[Problem to work on]
Below are some records. Return exactly the lines from the one containing "[Бита T15 (звездочка), 50мм] (549, 402)" through the one containing "[Follow Us on Instagram] (290, 2318)", both included, and only those.

[Materials provided]
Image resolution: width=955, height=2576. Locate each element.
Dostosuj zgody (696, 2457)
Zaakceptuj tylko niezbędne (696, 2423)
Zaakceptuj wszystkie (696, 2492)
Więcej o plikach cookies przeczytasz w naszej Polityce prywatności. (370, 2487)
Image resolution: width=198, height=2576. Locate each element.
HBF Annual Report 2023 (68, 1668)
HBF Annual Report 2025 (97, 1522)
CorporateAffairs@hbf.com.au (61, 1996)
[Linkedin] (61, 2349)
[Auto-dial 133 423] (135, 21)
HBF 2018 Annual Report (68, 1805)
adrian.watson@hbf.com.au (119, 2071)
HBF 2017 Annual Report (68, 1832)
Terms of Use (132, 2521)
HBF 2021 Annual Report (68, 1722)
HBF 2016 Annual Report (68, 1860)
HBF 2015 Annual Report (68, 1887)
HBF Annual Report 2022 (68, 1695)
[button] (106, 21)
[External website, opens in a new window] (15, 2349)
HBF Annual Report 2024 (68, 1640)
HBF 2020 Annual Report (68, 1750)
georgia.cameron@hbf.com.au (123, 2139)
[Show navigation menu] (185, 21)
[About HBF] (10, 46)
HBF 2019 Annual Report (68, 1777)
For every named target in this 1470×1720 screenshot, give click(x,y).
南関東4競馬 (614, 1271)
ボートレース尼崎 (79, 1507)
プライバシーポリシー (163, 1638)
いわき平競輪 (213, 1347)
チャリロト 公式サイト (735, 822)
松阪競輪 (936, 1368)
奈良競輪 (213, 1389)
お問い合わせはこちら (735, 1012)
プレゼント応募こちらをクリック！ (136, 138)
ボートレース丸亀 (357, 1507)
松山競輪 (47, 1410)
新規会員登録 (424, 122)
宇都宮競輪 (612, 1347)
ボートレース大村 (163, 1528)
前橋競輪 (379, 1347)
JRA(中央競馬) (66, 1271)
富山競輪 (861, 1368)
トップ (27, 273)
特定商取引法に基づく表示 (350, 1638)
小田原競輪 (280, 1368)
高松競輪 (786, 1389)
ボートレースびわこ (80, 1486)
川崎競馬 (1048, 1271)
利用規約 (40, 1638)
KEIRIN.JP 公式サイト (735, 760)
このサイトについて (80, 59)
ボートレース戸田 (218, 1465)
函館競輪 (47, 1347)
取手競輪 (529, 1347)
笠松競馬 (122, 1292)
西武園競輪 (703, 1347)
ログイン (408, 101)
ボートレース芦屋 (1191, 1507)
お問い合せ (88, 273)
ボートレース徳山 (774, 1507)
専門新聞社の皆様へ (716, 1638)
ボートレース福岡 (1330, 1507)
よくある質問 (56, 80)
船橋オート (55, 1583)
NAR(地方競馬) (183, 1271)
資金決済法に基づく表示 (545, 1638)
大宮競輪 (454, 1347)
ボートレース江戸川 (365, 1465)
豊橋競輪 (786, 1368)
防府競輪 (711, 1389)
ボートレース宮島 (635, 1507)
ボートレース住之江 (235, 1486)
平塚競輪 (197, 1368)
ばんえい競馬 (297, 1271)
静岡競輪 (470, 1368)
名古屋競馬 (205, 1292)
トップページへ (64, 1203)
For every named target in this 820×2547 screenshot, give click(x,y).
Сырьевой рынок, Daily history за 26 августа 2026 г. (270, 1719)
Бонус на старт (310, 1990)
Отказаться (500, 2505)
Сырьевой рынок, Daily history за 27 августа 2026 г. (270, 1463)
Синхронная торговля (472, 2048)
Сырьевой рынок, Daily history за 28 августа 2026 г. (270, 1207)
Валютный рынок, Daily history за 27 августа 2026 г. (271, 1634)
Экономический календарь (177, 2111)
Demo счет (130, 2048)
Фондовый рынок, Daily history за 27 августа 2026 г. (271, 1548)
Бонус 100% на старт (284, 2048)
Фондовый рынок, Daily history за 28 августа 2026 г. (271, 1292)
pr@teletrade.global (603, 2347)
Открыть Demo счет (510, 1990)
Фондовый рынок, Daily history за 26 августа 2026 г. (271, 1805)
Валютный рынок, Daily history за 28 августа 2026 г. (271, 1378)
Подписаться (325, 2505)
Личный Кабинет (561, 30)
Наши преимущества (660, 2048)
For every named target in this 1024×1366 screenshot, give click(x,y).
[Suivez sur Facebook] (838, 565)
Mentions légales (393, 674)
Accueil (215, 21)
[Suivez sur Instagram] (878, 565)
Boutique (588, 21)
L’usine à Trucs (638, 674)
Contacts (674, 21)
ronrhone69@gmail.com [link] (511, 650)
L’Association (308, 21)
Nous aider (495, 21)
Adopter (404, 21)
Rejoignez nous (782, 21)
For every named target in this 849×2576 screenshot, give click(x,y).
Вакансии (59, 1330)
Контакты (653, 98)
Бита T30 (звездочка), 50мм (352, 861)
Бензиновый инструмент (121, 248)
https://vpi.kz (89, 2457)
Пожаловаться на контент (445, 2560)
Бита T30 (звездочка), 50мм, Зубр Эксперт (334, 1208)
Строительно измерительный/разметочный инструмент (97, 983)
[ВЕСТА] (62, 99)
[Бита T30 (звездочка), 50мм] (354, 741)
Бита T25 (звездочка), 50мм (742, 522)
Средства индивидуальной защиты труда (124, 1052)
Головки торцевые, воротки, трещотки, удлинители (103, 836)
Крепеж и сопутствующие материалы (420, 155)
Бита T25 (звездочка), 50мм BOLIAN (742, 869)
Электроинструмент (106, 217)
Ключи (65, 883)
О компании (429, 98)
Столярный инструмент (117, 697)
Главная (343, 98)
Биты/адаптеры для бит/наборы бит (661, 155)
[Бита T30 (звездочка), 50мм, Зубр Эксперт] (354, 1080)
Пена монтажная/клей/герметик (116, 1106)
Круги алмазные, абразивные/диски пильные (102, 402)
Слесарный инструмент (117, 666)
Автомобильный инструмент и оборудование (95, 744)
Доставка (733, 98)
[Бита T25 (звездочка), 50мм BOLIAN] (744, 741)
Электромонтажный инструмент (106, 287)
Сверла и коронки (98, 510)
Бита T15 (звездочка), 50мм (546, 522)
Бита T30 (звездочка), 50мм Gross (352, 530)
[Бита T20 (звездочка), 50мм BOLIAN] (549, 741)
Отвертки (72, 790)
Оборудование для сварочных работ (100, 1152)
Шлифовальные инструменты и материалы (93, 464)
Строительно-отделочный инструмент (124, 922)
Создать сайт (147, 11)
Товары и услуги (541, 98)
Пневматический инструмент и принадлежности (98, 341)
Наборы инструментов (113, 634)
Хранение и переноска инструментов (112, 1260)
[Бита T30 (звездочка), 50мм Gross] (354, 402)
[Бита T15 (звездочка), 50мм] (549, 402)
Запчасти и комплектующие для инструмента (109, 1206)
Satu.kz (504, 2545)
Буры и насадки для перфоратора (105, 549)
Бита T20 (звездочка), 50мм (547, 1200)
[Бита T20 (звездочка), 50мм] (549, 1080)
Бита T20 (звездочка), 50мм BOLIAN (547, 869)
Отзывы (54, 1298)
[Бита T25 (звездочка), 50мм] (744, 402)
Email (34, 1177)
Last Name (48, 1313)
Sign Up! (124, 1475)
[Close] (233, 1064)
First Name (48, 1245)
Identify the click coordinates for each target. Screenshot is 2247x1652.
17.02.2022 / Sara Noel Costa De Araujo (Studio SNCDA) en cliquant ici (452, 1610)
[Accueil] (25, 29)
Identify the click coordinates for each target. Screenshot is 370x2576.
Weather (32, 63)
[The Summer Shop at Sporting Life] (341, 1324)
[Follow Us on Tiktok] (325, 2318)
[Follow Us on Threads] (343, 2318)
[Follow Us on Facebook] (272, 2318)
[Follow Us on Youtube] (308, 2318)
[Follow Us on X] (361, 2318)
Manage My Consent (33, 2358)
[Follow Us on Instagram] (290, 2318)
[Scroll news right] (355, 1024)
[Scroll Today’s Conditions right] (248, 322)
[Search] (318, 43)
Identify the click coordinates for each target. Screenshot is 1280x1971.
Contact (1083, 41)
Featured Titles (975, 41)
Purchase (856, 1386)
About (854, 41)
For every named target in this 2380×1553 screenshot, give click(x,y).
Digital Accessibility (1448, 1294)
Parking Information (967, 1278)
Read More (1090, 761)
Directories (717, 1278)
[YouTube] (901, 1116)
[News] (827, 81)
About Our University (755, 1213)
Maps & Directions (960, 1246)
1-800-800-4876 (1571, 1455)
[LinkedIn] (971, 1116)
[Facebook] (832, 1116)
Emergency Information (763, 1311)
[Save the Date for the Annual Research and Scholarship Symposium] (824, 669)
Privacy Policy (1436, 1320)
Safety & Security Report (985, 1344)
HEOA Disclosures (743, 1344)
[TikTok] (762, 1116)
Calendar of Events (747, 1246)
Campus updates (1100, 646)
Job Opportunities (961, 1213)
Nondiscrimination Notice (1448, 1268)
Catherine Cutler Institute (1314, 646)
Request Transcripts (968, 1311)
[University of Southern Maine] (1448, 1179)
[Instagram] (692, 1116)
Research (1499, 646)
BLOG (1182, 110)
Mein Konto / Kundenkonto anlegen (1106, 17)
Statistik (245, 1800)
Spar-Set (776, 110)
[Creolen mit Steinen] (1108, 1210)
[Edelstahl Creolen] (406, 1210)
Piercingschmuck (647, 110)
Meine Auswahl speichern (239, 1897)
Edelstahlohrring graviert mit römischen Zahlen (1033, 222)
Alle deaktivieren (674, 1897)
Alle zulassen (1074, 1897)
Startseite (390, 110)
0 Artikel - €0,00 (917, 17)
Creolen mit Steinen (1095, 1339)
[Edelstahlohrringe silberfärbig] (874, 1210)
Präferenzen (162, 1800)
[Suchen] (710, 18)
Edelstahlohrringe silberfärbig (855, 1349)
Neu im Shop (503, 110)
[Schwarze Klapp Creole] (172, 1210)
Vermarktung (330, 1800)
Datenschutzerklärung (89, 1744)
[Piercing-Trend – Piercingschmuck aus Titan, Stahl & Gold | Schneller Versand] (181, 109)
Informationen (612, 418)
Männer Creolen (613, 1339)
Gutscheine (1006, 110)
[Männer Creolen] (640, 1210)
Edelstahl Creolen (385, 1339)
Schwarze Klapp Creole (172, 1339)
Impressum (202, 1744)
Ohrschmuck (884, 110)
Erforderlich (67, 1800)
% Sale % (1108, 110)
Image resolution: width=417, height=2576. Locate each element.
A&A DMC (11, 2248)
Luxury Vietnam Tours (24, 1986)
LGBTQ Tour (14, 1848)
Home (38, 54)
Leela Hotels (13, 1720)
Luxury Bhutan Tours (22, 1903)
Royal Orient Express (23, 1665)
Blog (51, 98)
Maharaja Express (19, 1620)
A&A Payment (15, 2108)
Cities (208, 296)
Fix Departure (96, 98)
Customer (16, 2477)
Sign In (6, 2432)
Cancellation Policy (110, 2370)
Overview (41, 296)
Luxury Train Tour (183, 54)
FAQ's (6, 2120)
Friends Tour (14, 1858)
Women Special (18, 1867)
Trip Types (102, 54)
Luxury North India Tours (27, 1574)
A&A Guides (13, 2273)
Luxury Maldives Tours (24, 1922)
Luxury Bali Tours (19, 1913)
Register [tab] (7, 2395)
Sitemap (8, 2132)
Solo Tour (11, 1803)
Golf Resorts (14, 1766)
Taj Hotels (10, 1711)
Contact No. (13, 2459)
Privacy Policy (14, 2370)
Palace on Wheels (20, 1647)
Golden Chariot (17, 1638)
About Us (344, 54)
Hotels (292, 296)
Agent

[Exercise output]
[Бита T15 (звездочка), 50мм] (549, 402)
Запчасти и комплектующие для инструмента (109, 1206)
Satu.kz (504, 2545)
Буры и насадки для перфоратора (105, 549)
Бита T20 (звездочка), 50мм (547, 1200)
[Бита T20 (звездочка), 50мм] (549, 1080)
Бита T20 (звездочка), 50мм BOLIAN (547, 869)
Отзывы (54, 1298)
[Бита T25 (звездочка), 50мм] (744, 402)
Email (34, 1177)
Last Name (48, 1313)
Sign Up! (124, 1475)
[Close] (233, 1064)
First Name (48, 1245)
Identify the click coordinates for each target. Screenshot is 2247x1652.
17.02.2022 / Sara Noel Costa De Araujo (Studio SNCDA) en cliquant ici (452, 1610)
[Accueil] (25, 29)
Identify the click coordinates for each target. Screenshot is 370x2576.
Weather (32, 63)
[The Summer Shop at Sporting Life] (341, 1324)
[Follow Us on Tiktok] (325, 2318)
[Follow Us on Threads] (343, 2318)
[Follow Us on Facebook] (272, 2318)
[Follow Us on Youtube] (308, 2318)
[Follow Us on X] (361, 2318)
Manage My Consent (33, 2358)
[Follow Us on Instagram] (290, 2318)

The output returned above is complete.